Hyperbolic secant representation of the logistic function: Application to probabilistic multiple instance learning for CT intracranial hemorrhage detection

There has long been a problem of “weak supervision” in the field of artificial intelligence, where only part of the labels are observable in the training data, while the remaining labels are unknown. Multiple Instance Learning (MIL) is a paradigm to address this issue. In MIL, the training data is divided into multiple “bags”, each containing multiple instances. We can only observe the label of each bag but not the specific label of each instance. The goal of MIL is to predict the labels of new bags and their contained instances based on the labels of the bags.

The MIL paradigm has been widely applied in various scientific fields, particularly excelling in the field of medical imaging. This paper focuses on a practical medical problem – Intracranial Hemorrhage (ICH) detection. In this problem, a CT scan is considered as a bag, and each slice of the scan is an instance. If at least one slice shows evidence of bleeding, the entire scan is labeled as positive (diseased); otherwise, it is labeled as negative (normal). We can only observe the label of each scan but not the specific label of each slice. MIL can greatly reduce the workload of radiologists since they only need to label each scan once, rather than labeling each slice individually.

Probabilistic MIL methods have received widespread attention in recent years, among which Gaussian Process (GP)-based methods have shown superior performance because they can not only express complex models but also quantify uncertainty. One of the most successful GP-MIL methods is VGPMIL, which employs Variational Inference to handle the mathematical intractability brought by the Logistic function. Recent research has found that this method suffers from performance degradation in practice.

In this paper, the authors propose a new, equivalent, and tractable form of the Logistic observation model using a technique called Pólya-Gamma variables. Based on this, they reformulate the VGPMIL model into the PG-VGPMIL model. Interestingly, the authors find that the update equations of PG-VGPMIL during variational inference are exactly the same as those of the original VGPMIL. The root cause of this phenomenon lies in the two equivalent representations of the hyperbolic secant density: one is a super Gaussian form, and the other is a Gaussian Scale Mixture (GSM) form. VGPMIL utilizes the former representation, while PG-VGPMIL utilizes the latter.

Further analysis reveals that VGPMIL/PG-VGPMIL is actually a special case of a more general framework, ψ-VGPMIL, which is obtained by replacing the hyperbolic secant density with an arbitrary differentiable GSM density ψ. Based on this, the authors propose using the Gamma density instead of the PG density, leading to a new model called G-VGPMIL.

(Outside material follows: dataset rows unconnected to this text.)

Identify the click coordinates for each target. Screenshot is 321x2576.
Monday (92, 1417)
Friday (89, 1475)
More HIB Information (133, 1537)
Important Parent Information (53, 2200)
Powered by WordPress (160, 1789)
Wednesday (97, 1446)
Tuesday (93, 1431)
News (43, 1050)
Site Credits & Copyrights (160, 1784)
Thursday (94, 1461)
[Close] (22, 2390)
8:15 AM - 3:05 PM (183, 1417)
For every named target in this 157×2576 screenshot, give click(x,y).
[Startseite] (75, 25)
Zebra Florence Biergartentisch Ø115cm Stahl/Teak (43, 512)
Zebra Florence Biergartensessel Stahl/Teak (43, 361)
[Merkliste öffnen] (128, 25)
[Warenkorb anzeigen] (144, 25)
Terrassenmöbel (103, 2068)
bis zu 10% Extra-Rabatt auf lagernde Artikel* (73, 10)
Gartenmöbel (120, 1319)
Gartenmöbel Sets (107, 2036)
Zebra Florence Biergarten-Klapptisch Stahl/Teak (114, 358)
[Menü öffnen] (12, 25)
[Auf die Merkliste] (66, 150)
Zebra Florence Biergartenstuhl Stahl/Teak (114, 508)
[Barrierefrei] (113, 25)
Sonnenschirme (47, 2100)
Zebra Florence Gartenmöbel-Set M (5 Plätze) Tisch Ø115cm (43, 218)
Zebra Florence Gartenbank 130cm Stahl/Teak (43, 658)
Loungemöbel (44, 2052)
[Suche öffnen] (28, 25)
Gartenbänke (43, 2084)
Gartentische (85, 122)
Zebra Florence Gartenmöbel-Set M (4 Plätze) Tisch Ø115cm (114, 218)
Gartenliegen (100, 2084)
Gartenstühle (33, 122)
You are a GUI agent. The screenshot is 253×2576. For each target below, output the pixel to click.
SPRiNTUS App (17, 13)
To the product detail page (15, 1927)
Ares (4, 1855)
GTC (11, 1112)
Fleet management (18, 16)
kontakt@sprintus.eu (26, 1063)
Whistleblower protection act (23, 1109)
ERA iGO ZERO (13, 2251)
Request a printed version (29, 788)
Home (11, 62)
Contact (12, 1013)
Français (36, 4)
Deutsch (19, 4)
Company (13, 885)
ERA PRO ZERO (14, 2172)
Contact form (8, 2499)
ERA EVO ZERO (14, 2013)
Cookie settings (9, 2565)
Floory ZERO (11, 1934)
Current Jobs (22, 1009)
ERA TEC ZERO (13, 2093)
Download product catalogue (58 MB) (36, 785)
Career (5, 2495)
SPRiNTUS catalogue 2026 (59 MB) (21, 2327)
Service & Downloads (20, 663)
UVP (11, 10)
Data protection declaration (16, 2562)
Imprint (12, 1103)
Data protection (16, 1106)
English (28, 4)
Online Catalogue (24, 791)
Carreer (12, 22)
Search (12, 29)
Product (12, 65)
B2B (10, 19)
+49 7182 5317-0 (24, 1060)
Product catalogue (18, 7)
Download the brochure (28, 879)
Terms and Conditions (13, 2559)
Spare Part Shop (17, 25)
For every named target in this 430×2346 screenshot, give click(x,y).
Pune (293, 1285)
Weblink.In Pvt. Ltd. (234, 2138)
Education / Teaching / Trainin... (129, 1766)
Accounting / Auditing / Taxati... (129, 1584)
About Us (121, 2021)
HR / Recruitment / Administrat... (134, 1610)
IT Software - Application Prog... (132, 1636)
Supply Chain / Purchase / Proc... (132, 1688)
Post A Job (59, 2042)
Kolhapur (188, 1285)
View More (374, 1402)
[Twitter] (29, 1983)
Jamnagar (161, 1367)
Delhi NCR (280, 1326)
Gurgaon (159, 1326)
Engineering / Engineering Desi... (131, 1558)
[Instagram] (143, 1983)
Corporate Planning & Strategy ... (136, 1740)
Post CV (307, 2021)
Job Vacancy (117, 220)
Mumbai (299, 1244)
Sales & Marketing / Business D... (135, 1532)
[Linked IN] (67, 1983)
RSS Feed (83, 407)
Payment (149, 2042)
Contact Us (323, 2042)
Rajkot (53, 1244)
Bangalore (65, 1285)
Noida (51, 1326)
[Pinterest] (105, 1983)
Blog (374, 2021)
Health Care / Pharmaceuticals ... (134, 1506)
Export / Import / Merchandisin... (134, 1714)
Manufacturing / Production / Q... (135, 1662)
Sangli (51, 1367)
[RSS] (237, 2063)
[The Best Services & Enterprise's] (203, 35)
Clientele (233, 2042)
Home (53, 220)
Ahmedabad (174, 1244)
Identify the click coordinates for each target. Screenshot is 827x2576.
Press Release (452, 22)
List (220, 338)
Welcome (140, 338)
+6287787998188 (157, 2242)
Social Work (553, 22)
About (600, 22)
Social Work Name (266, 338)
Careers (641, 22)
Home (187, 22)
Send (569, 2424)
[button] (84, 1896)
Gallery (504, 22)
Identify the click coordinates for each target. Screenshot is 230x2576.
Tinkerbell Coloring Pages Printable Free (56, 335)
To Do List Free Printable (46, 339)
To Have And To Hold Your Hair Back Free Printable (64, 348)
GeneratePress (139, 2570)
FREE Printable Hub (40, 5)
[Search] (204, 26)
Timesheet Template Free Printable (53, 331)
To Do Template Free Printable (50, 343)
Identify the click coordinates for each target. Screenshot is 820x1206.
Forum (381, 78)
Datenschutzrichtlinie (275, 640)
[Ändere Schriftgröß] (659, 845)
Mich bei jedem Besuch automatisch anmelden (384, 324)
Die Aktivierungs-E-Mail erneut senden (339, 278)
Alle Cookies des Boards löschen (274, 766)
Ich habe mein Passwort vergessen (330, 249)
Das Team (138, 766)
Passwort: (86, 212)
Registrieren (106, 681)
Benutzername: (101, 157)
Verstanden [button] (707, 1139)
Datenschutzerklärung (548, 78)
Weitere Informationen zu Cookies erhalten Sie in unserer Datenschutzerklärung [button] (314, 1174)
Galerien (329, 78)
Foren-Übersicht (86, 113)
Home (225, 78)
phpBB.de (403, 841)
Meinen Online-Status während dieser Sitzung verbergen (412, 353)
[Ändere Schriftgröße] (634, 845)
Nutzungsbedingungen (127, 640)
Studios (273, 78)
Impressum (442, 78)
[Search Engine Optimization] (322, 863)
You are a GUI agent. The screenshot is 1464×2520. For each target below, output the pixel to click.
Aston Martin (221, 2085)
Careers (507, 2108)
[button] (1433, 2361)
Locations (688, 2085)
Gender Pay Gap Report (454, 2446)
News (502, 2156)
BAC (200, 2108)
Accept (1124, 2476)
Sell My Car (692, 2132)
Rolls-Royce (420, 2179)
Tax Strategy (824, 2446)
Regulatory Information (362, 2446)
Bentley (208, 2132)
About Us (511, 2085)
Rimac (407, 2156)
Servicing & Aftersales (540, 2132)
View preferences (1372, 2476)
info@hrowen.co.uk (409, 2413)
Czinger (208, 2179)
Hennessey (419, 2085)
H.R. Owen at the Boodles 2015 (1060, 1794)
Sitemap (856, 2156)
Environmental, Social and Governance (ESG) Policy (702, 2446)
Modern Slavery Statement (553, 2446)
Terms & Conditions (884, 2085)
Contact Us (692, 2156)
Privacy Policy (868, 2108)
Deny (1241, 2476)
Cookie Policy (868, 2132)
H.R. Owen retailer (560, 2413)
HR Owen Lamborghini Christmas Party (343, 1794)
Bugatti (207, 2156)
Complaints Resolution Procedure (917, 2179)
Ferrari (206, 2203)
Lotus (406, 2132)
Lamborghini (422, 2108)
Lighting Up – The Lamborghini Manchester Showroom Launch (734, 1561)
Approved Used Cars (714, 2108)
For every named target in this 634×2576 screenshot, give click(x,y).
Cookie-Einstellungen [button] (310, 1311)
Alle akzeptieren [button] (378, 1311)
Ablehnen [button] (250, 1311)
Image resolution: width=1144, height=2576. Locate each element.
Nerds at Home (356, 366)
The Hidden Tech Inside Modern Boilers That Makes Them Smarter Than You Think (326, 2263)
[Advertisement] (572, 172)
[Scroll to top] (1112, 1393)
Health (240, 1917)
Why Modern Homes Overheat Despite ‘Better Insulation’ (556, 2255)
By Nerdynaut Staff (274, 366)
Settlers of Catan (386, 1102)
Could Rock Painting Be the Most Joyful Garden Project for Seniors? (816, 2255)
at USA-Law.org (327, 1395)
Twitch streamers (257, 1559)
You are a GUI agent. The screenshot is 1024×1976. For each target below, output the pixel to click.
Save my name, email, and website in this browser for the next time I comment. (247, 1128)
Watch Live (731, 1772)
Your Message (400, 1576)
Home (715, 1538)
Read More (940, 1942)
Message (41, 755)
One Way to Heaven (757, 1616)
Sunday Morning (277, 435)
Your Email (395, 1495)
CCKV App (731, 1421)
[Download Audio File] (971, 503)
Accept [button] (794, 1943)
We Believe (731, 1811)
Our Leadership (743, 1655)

Experiments on multiple datasets (including a controlled experiment set MNIST, two MIL benchmark datasets MUSK, and a real-world ICH detection dataset RSNA and CQ500) demonstrate that G-VGPMIL outperforms the original VGPMIL in terms of both prediction performance and training efficiency, and it also outperforms most other methods on the ICH detection task. This result validates the effectiveness of the proposed method and provides useful insights for further research in this field.

The main contributions of this paper include: 1) introducing Pólya-Gamma variables into the MIL domain; 2) discovering that PG-VGPMIL is an equivalent form of VGPMIL; 3) proposing a more general ψ-VGPMIL framework; 4) proposing a new G-VGPMIL model using the Gamma density as an example; 5) validating the superior performance of G-VGPMIL on multiple datasets. This work not only expands the theoretical foundation of the MIL field but also provides an efficient solution for practical applications such as ICH detection.